Opened 10 years ago
Closed 6 years ago
#6468 closed defect (fixed)
Possible buffer overflow bug in VectorRendererSpec.cpp
| Reported by: | SF/garethbp | Owned by: | csnover |
|---|---|---|---|
| Priority: | blocker | Component: | GUI |
| Version: | Keywords: | has-patch reproducible | |
| Cc: | Game: |
Description
Ver 1.6.0
Possible buffer overflow bug found in
void VectorRendererSpec::drawBevelSquareAlg
1286 w = MIN(w + (bevel * 2), (int)_activeSurface->w); 1287 h = MIN(h + (bevel * 2), (int)_activeSurface->h);
Can allow for items to be drawn outside the pixel buffer.
Suggested fix:
1286 w = MIN(x + w + (bevel * 2), (int)_activeSurface->w); 1287 h = MIN(y + h + (bevel * 2), (int)_activeSurface->h);
Steps to reproduce:
Switch to builtin theme on 1x scaling. Open the options dialog. Set a breakpoint on drawBevelSquareAlg Open the render mode dropdown and break on drawBevelSquareAlg
Dropdown tries to draw row 201 on 320x200 canvas. Overflow occurs on line 1300 when i == 0
Ticket imported from: bugs/6468.
Attachments (1)
Change History (13)
comment:1 by , 10 years ago
by , 10 years ago
| Attachment: | Screenshot.png added |
|---|
comment:2 by , 10 years ago
Corrected fix:
1286 w = MIN(x + w + (bevel * 2), (int)_activeSurface->w) - x; 1287 h = MIN(y + h + (bevel * 2), (int)_activeSurface->h) - y;
comment:3 by , 10 years ago
Gareth: Thank you for this code review... However, I have tried debugging the replication case you indicated with Valgrind under Linux and I can't see any bad/out of bound memory accesses occuring here.
Reviewing your code description, can you be clear at the bug case, what the values are for the arguments of drawBevelSquareAlg(int x, int y, int w, int h, int bevel, PixelType top_color, PixelType bottom_color, bool fill) at entry to the function and the values of _activeSurface->w and h ...
Just that the 0 case should never happen as I think the while should exit prior to this point... though I am wondering if this is a prefix / postfix error on the decrement...
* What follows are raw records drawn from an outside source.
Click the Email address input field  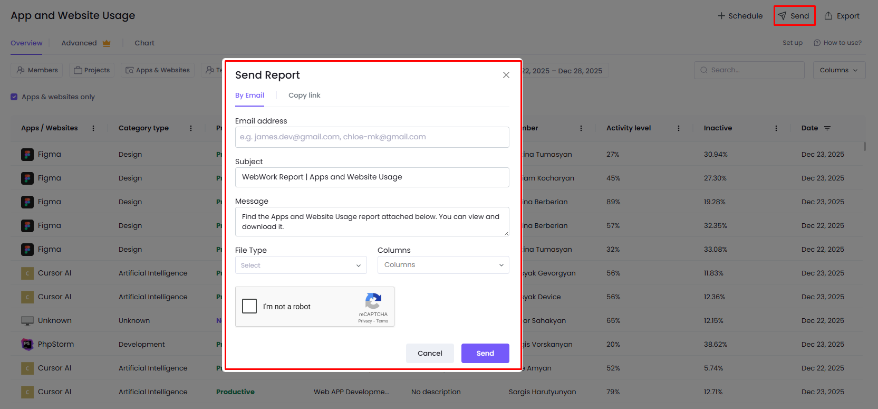point(372,137)
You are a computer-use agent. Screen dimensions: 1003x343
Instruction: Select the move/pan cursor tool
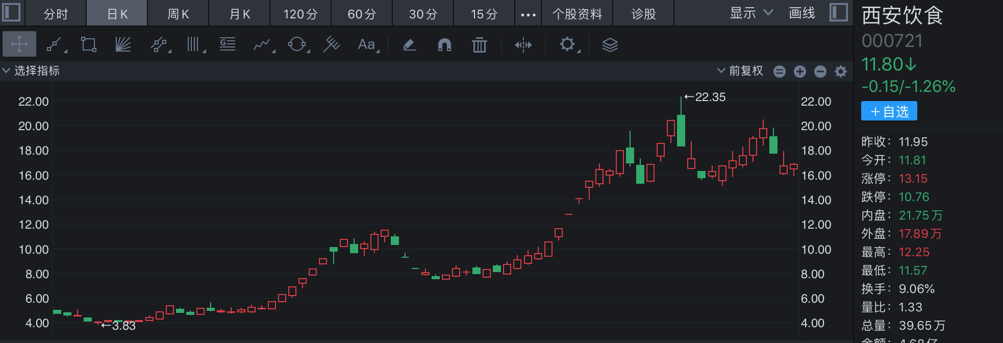click(x=19, y=44)

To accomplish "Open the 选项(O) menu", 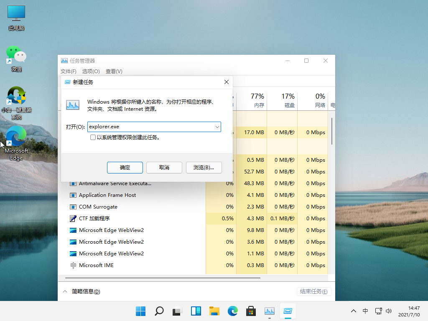I will click(91, 71).
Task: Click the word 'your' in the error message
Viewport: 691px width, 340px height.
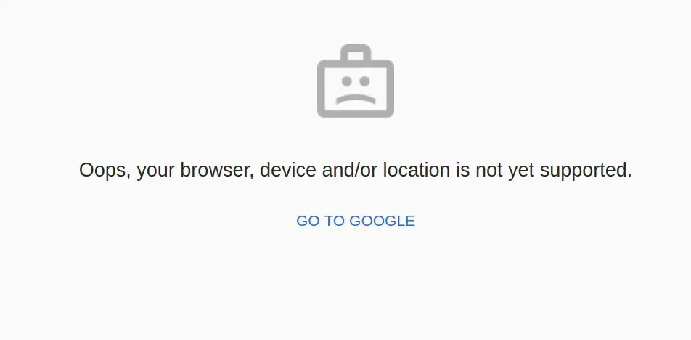Action: point(155,171)
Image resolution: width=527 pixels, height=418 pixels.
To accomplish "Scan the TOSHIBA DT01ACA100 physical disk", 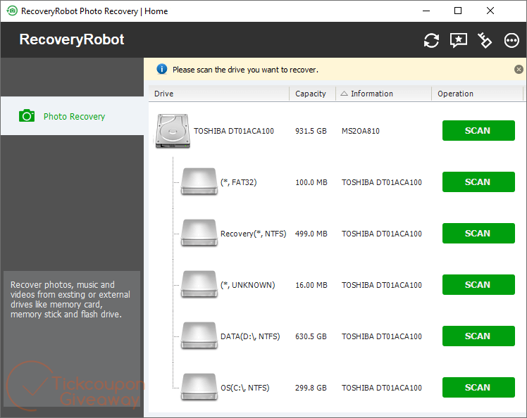I will coord(478,131).
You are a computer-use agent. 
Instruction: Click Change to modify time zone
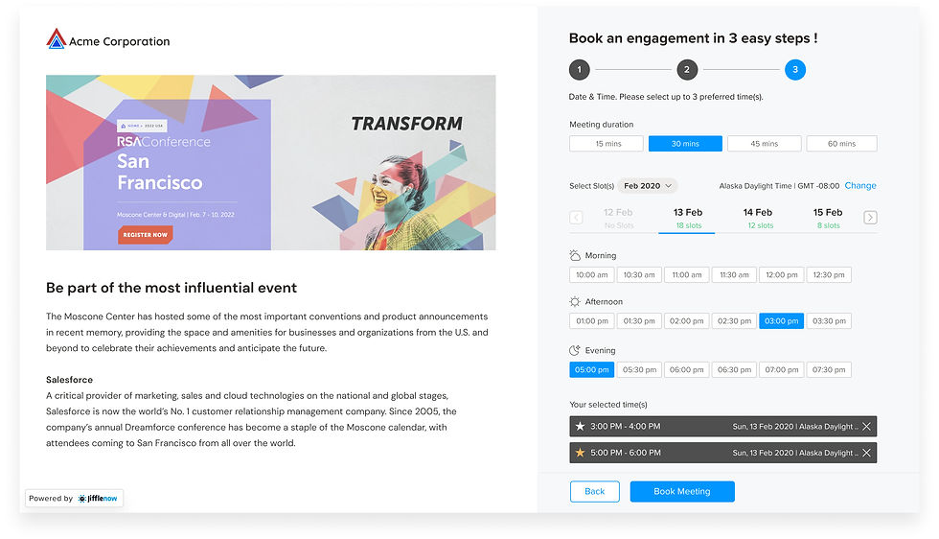[860, 186]
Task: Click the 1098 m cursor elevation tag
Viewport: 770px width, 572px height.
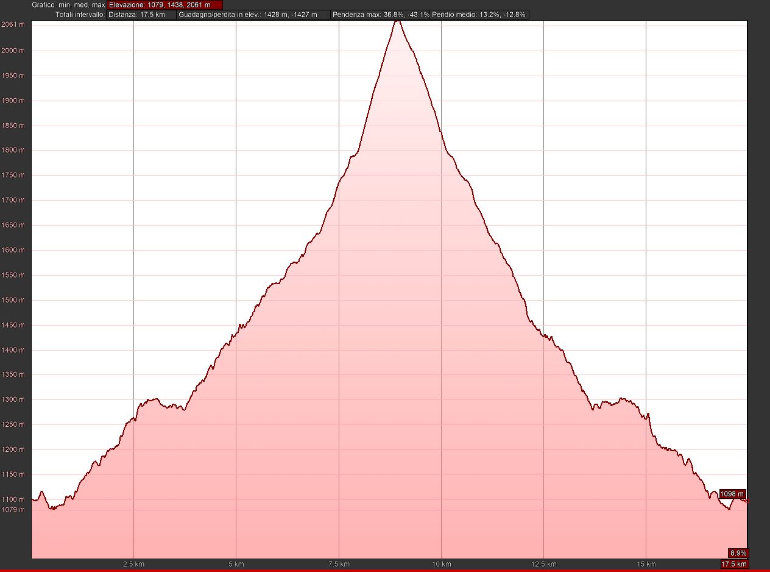Action: (x=732, y=493)
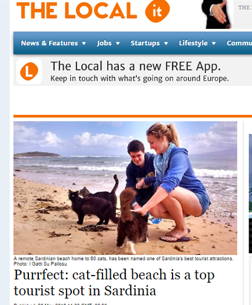The height and width of the screenshot is (305, 252).
Task: Click the photo caption about 60 cats
Action: [x=124, y=258]
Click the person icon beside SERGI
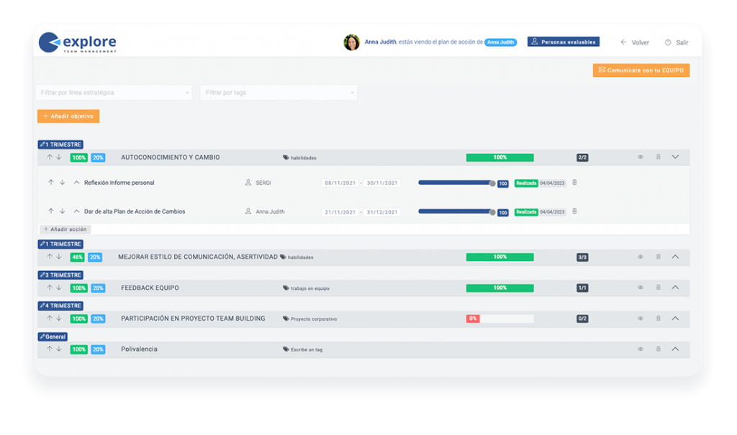Viewport: 737px width, 435px height. coord(248,183)
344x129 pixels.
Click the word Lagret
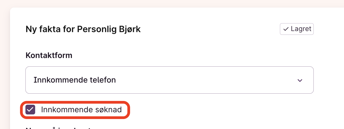tap(301, 29)
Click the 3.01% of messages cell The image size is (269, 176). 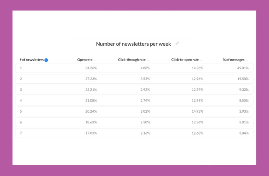(244, 122)
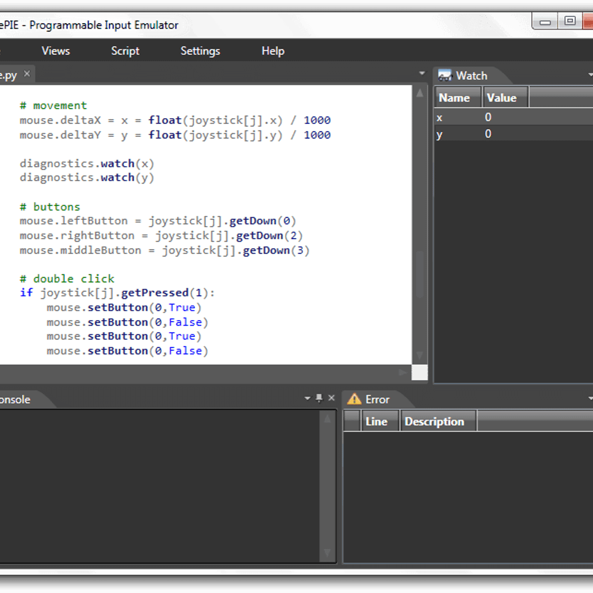593x593 pixels.
Task: Open the Views menu
Action: click(x=56, y=51)
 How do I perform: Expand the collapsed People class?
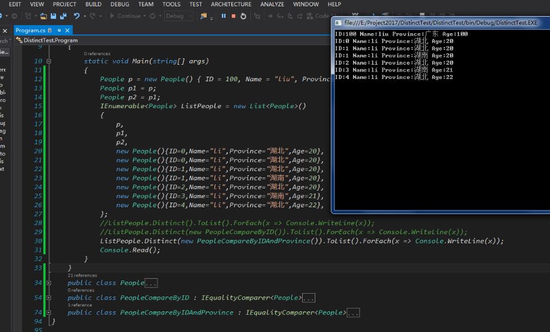(49, 283)
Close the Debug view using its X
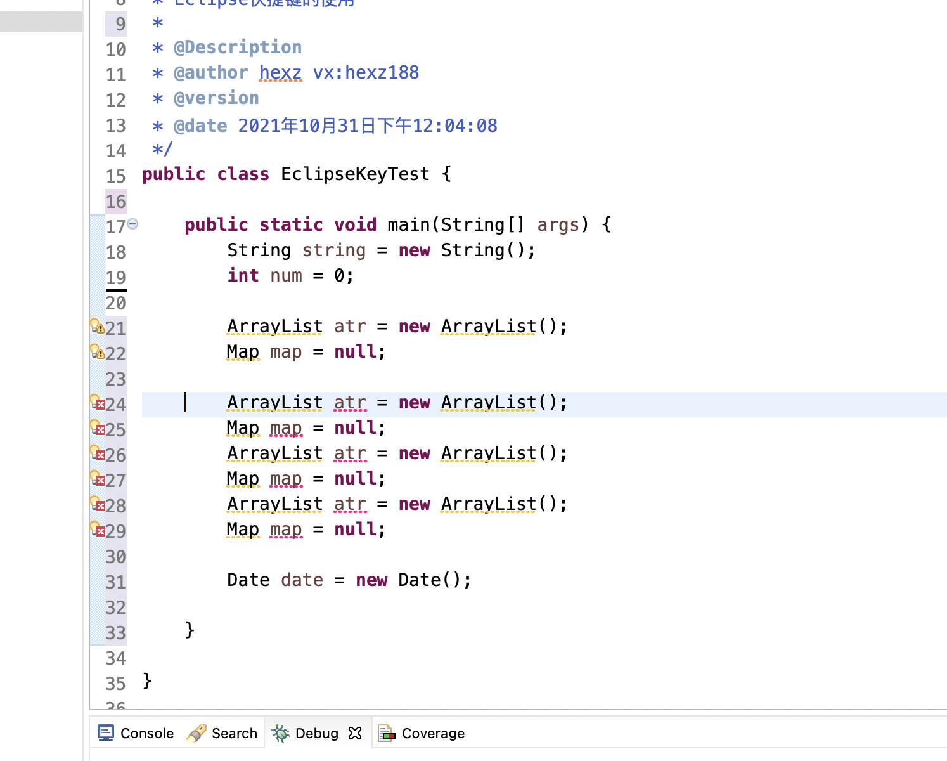The height and width of the screenshot is (761, 947). [x=356, y=733]
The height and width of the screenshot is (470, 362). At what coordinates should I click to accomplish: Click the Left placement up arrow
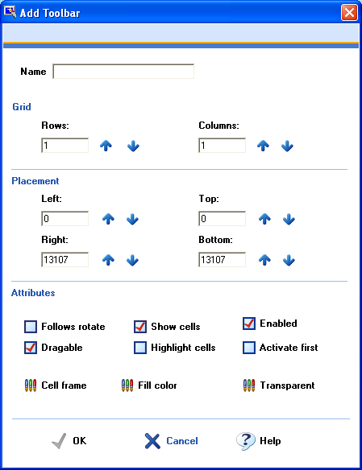tap(108, 219)
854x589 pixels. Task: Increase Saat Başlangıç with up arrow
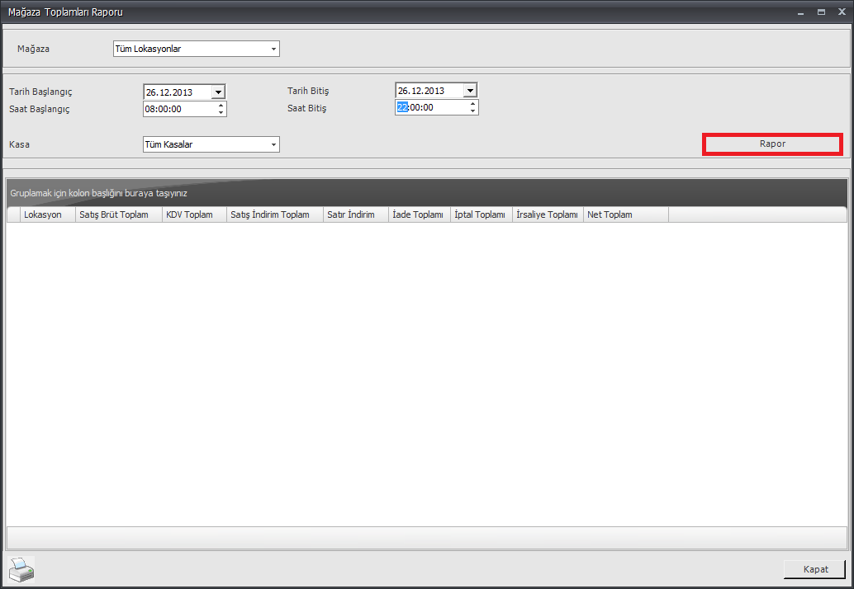[x=221, y=105]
comment:4 by , 10 years ago
Gareth: This could also be a bug with GUI code which positions the options dialog on the screen i.e. off by one error for calculating the position... though again I can't replicate this.
Could you also please try this with the latest v1.7.0git development master code from our github page to ensure that you are not chasing a "ghost" caused by a bug already fixed...
comment:5 by , 10 years ago
It's indeed pretty clear that the current clipping code is broken in drawBevelSquareAlg. Your (second) suggested fix looks good at first glance, but I haven't tried or tested it yet.
comment:6 by , 10 years ago
I'm out of town the weekend but ill gather the requested info once I'm back and validate against v1.7.0.
in essence though the bug allows you to paint outside the bounds of the screen since it does not take into account the items x or y coordinate when determining the maximum width or height. The 0 case does run but I don't think that's a prob. if the width or height is within the screen bounds it will never overpaint.
comment:7 by , 10 years ago
I agree on your point about calculating positions. I think there is a secondary more intricate bug since the item dimensions should all be precalculated to fit but it adds the bevel back onto the outside causing the overall item dimensions to be larger than its original width.
comment:8 by , 6 years ago
| Priority: | normal → blocker |
|---|
Raising all identified crasher, hang, and memory violation bugs which I could not fully triage myself to blocker priority for the next release.
comment:9 by , 6 years ago
| Owner: | set to |
|---|
comment:10 by , 6 years ago
| Keywords: | has-patch added |
|---|
comment:11 by , 6 years ago
| Component: | → GUI |
|---|---|
| Keywords: | reproducible added |
comment:12 by , 6 years ago
| Resolution: | → fixed |
|---|---|
| Status: | new → closed |
Thanks for your report! A patch for this issue has been added in commit 0d8afad55980eee2f3e634680f93d08c580a5364 and will be available in daily builds 1.10.0git-5361 and later.
Actually the suggested fix is also wrong ignore that. Having another look just now.